200106104/1.
Datum uitspraak: 31 juli 2002
AFDELING
BESTUURSRECHTSPRAAK
Uitspraak op het hoger beroep van:
de vennootschap onder firma "Kwekerij Zonzeel",
waarvan de vennoten zijn [naam rechtspersoon] en [naam rechtspersoon], gevestigd te [plaats],
tegen de uitspraak van de arrondissementsrechtbank te Breda van 23 oktober 2001 in het geding tussen:
de Minister van Landbouw, Natuurbeheer en Visserij.
Bij besluit van 29 juni 1999 heeft de Minister van Landbouw, Natuurbeheer en Visserij (hierna: de Minister) een aanvraag van appellante om subsidieverlening krachtens de Stimuleringsregeling innovatie markt en concurrentiekracht (hierna: de Regeling) afgewezen.
Bij besluit van 4 september 2000 heeft de Minister het daartegen door appellante gemaakte bezwaar ongegrond verklaard. Dit besluit en het advies van de Beoordelingscommissie innovatieprojecten (hierna: de Beoordelingscommissie), waarnaar in het besluit wordt verwezen, zijn aangehecht.
Bij uitspraak van 23 oktober 2001, verzonden op 6 november 2001, heeft de arrondissementsrechtbank te Breda (hierna: de rechtbank) het daartegen door appellante ingestelde beroep ongegrond verklaard. Deze uitspraak is aangehecht.
Tegen deze uitspraak heeft appellante bij brief, bij de Raad van State ingekomen op 11 december 2001, hoger beroep ingesteld. De gronden van het beroep zijn aangevuld bij brief van 14 januari 2002. Deze brief is aangehecht.
Bij brief van 18 februari 2002 heeft de Minister van antwoord gediend.
Na afloop van het vooronderzoek is nog een stuk ontvangen van appellante. Een afschrift van dit stuk is aan de andere partij toegezonden.
De Afdeling heeft de zaak ter zitting behandeld op 15 juli 2002, waar appellante, vertegenwoordigd door haar vennoten, en de Minister, vertegenwoordigd door mr. M.M.F. Lobles, zijn verschenen.

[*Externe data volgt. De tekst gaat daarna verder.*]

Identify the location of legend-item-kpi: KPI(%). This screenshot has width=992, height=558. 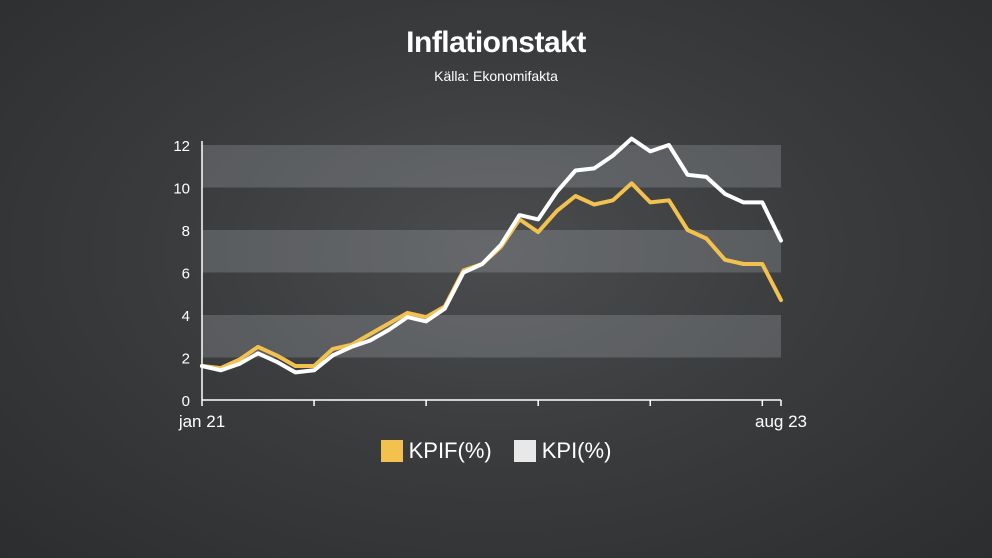
(562, 451).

2.1. Appellante betoogt dat de rechtbank ten onrechte heeft overwogen dat zij geen tegenadvies van andere deskundigen heeft overgelegd en niet aannemelijk heeft gemaakt dat sprake is van ernstige gebreken in de inhoud of de totstandkoming van het advies van de Beoordelingscommissie aan de Minister. Daarmee miskent de rechtbank dat wel tegenadvies is gevraagd en verschillende deskundigenrapporten als bijlage bij de aanvraag waren gevoegd. Deze tegenadviezen zijn in hoger beroep aangevuld, aldus appellante. Voorts betoogt zij dat de rechtbank heeft miskend dat het rapport van de deskundigen, waarop het advies van de Beoordelingscommissie gebaseerd is, haar onbekend is.

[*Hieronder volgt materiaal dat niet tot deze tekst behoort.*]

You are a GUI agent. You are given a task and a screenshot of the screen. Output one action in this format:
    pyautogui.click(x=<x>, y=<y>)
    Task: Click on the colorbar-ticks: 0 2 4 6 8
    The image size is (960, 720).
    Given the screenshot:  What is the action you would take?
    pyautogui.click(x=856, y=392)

2.2. Dit betoog treft geen doel. In het kader van de Regeling verloopt de behandeling van aanvragen om innovatiesubsidies via het zogenoemde tendersysteem. Dit brengt met zich dat de aanvragen binnen een bepaalde periode volledig moeten worden ingediend om vervolgens met elkaar te worden vergeleken en ten opzichte van elkaar te worden gerangschikt naar de mate waarin zij aan de vastgestelde beoordelingsmaatstaven voldoen, een en ander ter verdeling van het beschikbare budget. Om de gelijkheid van kansen te waarborgen, kunnen de aanvragen achteraf niet worden aangevuld. Gebleken is dat appellante bij de aanvraag een aantal aanbevelingen heeft gevoegd en dat de Beoordelingscommissie met de inhoud daarvan bekend was en deze bij de beoordeling van de aanvraag heeft betrokken.

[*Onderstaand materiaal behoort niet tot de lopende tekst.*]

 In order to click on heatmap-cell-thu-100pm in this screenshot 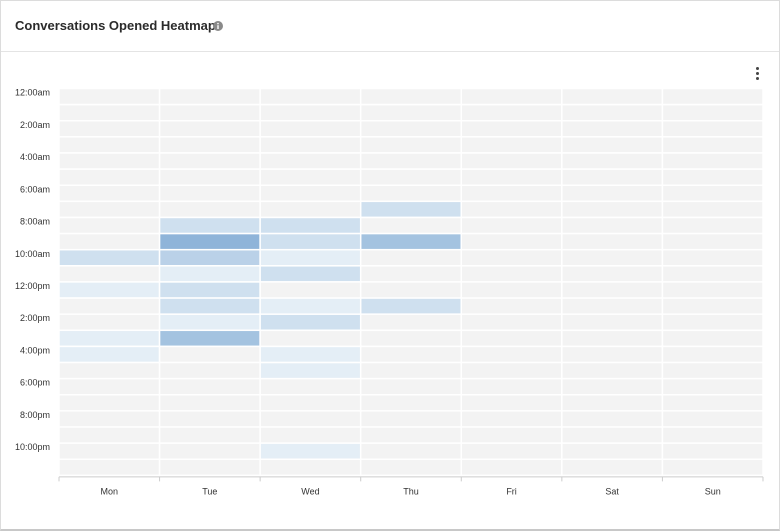, I will do `click(411, 306)`.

Ten aanzien van de brief van de DLV Adviesgroep N.V. van 6 december 2001, die appellante in hoger beroep heeft ingediend, wordt overwogen dat de Minister hiermee bij zijn besluitvorming geen rekening heeft kunnen houden. Gesteld noch gebleken is dat appellante deze informatie niet eerder naar voren heeft kunnen brengen. De rechtbank heeft dan ook terecht overwogen dat appellante geen conta-expertise heeft overgelegd.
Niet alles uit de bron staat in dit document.